Colliers Capital Markets, Mortgage, and Valuation & Advisory Services professionals attended the 2023 NMHC Annual Meeting in Las Vegas. Below are 10 takeaways and themes gathered from conversations with market participants.
- The general sentiment was more positive than attendees were expecting, which was a pleasant surprise to many.
- There are lots of investors looking to buy, but mostly reluctant sellers. This trend is perpetuating a wide bid-ask spread. However, investors are expecting a strong second half of the year.
- Rising costs are a concern for investors and owners. Operating expenses and increasing insurance prices were common pressure points. These expenses also apply to unit upgrade materials, including appliances, flooring, lighting, hardware, and plumbing.
- Lenders are willing to put capital to work on the development side, and with a fresh allocation of funds in 2023, there are signs of a market thaw. Meanwhile, other groups are pushing to place preferred and mezzanine equity. They are looking at 13%-14% preferred equity returns filling the 75%-85% loan-to-cost tranche in the capital stack.
- Rents have soared, and this is weighing on household formation. Landlords are seeing pushback from tenants on affordability, likely capping rental levels in the near term.

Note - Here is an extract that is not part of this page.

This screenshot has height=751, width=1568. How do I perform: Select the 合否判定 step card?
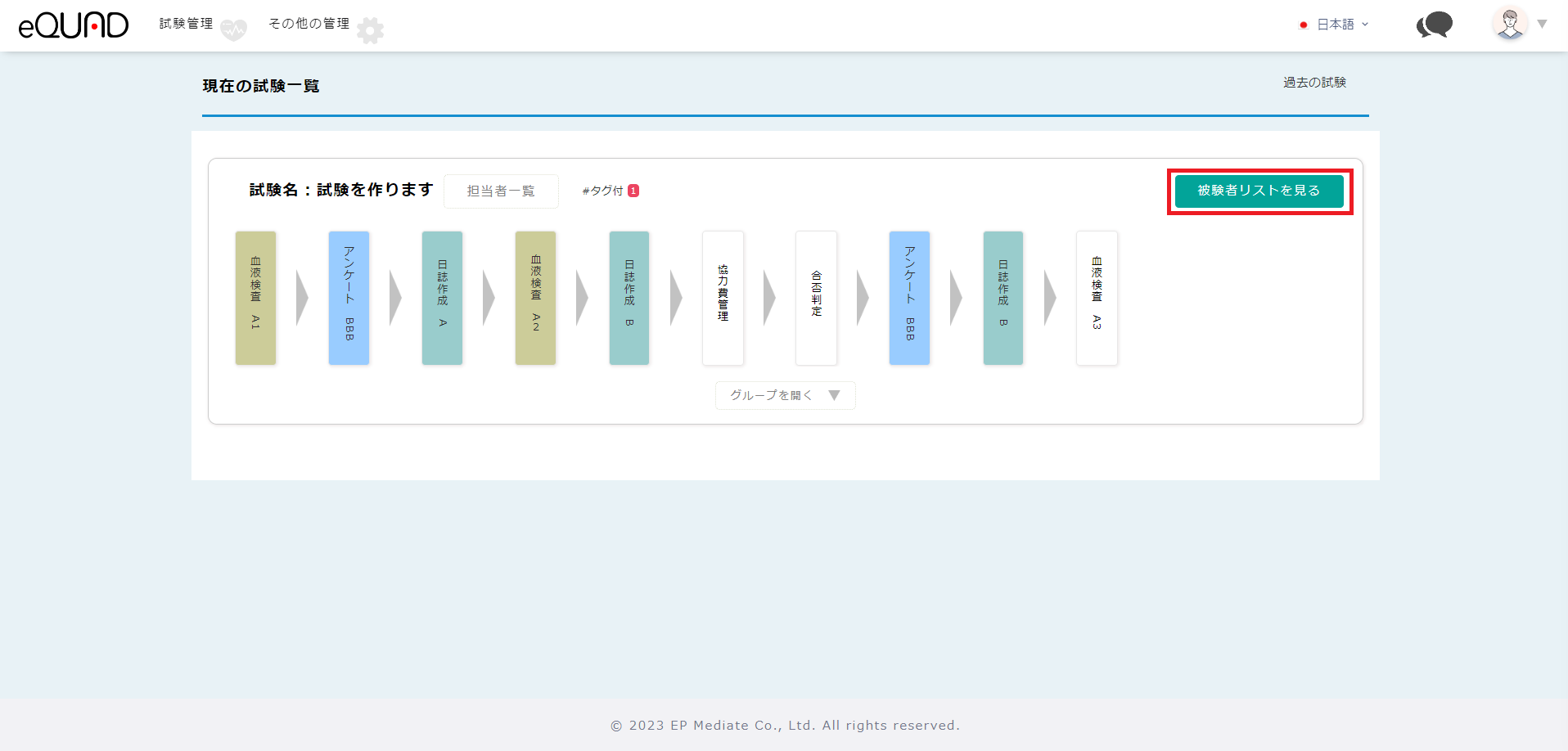(816, 298)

- Owners emphasize the labor market’s strength, offering potential demand upside. At the same time, hands-on management and attentive teams can help minimize unit turnover and cash flow surprises.
- Capital still likes the growth markets of the Sun Belt, but core coastal markets will get more attention as cap rate strata reemerge.
Colliers InsightAaron Jodka
“Investors are looking to acquire multifamily with a cap rate in the 5% range, although some recent deals are trading in the 4% range.”
- Investors are looking to acquire multifamily with a cap rate in the 5% range, although some recent deals are trading in the 4% range. The Fed’s decision at upcoming meetings will go a long way in determining if buyers or sellers give in first.
- Projects under construction present appealing acquisition targets, as floating-rate debt is more expensive than at underwriting, and slower lease-up could result in distress sales.
- Long-term demographics and longstanding undersupply of housing have investors optimistic about the future of multifamily investment.